Lately, I’ve been getting a lot of questions about how to teach common denominator, and I know that teaching this skill can get very tiresome quickly. All of the little opportunities for errors with making equivalent fractions, adding and subtracting, and when they think they are done, they must simplify the fraction. It can get tedious quickly. One area I have gotten close to perfecting is teaching my students to make common denominators.
How to Teach Common Denominators: Use Manipulatives to Find Equivalent Fractions
This one is pretty much self-explanatory. The students will use manipulatives, either fraction strips or an equivalent fraction chart, to convert the fractions to equivalent fractions with the same denominator. This strategy is not something they can replicate without actual manipulatives or a similar resource, but it builds the conceptual understanding that the students are finding equivalent fractions.
How to Teach Common Denominator – Find the Least Common Multiple
This is the trusty strategy that we have all learned. For this strategy, students will list out multiples for each denominator and choose the least common multiple as the denominator. I have my students list out the first five because, typically, that is all that is necessary. When I teach this strategy, I explicitly connect it to the work we did with manipulatives.
Similarly, when discussing the next two strategies, we connect back to finding the least common multiple because the next two strategies are “shortcuts” to finding a multiple and converting the fractions to equivalent fractions.
How to Teach Common Denominator: Convert Only One of the Fractions
As mentioned above, I teach this strategy and the next one after I have taught common multiple because they build upon each other. However, this is one strategy I try to get my students to use if they can because it saves so much time and leaves less room for error as they only convert one fraction.
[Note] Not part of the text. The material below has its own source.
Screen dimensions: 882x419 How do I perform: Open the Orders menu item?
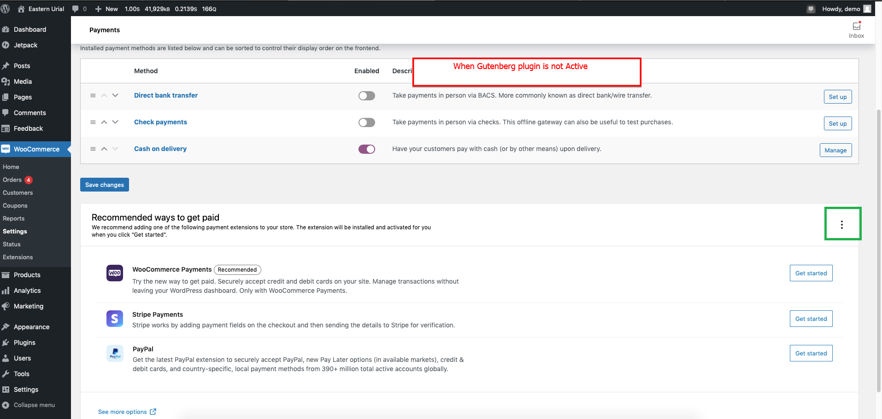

It also saves them from having to list out multiples if they can use their number sense to see if the larger denominator is a multiple of the smaller one.
For this strategy, the students examine the denominators and use what they know about the multiples to determine if they can convert the fraction with the smaller denominator into an equivalent fraction with the same denominator as the other fraction. When working with this strategy, I use this language to prompt my students: Is the larger denominator a multiple of the smaller denominator?
How to Teach Common Denominator: Multiply the Denominators
This is my least favorite strategy when it comes to how to teach common denominators, but my students love this one. I typically only teach it and address it if it comes up from the students. I don’t love this strategy because it can be seen as a trick, and students can blindly do it without understanding why and what they are doing. However, it can be incredibly helpful to some students.
For this strategy, the students multiply the denominators by each other to create equivalent fractions with the same denominator. I tell them to only do this if it gives them a denominator less than 30. Anything above 30 gets too big and complicated when they simplify their answers.
What to Do After Teaching Common Denominators
After teaching the four strategies, I will use the anchor chart to review and discuss a “strategy” for which strategy to use. About half of the chart is prepared beforehand (everything but the example work). We work on the same anchor chart for a few days (pacing depends on the students). We practice the strategies several times as a review on whiteboards before writing the example problem together on the chart and their printables. The printables stay in their math notebooks for them to reference as needed.